Stitches and Lost Stuff

Filed under: — jMcJohnson @ 8:24 am

In the last two weeks, Ryan has lost his iPod and I have (apparently) lost my camera. I am trying to find the universal signifigance of these events: are we too attached to our material possessions? Are we about to come into some money so we can upgrade these devices without feeling any financial crunchiness? So far, no answers, but that’s okay, I’m patient.

On Wednesday, I did (yet another) very adult thing…I went to the dermatologist for a mole check. If you know me, you know two things:

1. I am SUPER Mole-y
2. I hate tanning/burning (yet I do enjoy peeling other people’s sunburns. I am complicated.)

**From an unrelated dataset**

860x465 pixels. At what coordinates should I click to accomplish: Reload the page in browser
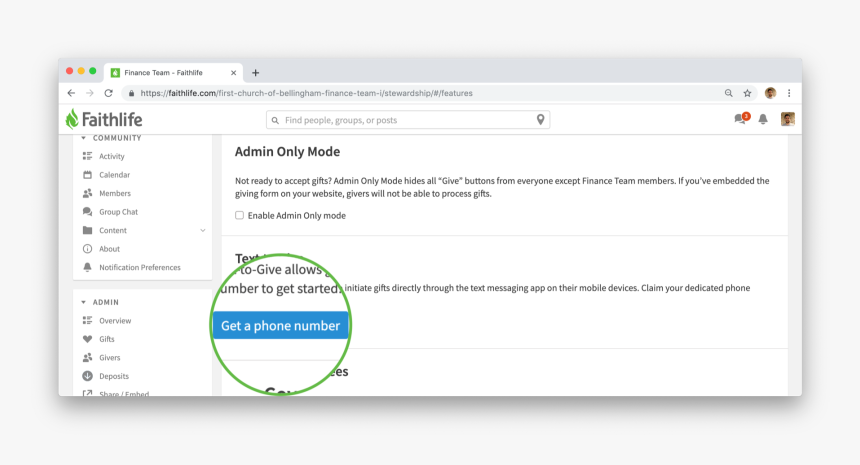coord(108,93)
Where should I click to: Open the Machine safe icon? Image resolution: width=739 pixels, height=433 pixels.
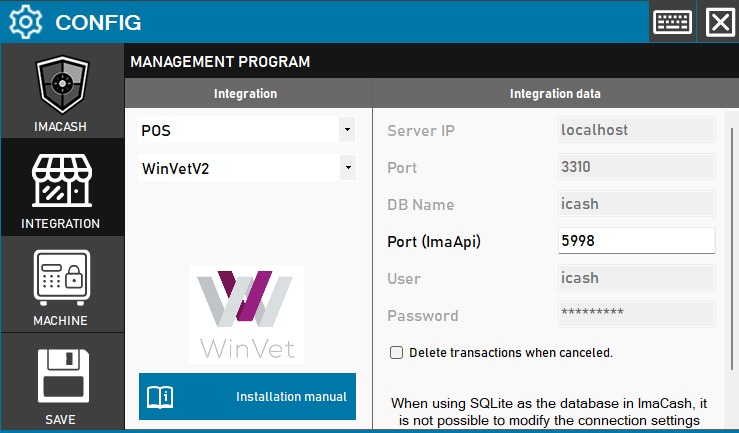click(62, 279)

So, all I have been reading about is melanoma and how it quietly kills you and I realized it was time to get my moles checked. In the weeks leading up to my appointment, I started to freak out about a few moles that I thought maybe looked weird. Appointment day came, and I had what they call a full body mole check (FBMC). All I can say is thank God I had a female doctor. Little did I know the FBMC includes checking such places as BETWEEN YOUR BUTT CHEEKS and UNDER YOUR BOOBS. Good times.

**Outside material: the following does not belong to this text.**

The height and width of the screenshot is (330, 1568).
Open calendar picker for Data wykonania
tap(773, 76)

Turns out, all the moles I was freaking out abut were fine. It was two little innocent looking ones that seemed weird to the doctor. Not super-bad weird, but a little darker than the others. The doctor gave me the option of coming back in six months and checking them again, or just getting them removed that day. I opted for immediate removal. The numbing shot hurt like hell, but the mole removal wasn’t bad, especially since they were right next to each other. I got three stiches which will be removed in two weeks. They’re going to biopsy the moles and let me know what’s up, but she told me she wasn’t too concerned. She praised my sun avoidance, and told me to come back once a year to get my moles checked.

Skin cancer is scary! Stay out of the sun, lizard women!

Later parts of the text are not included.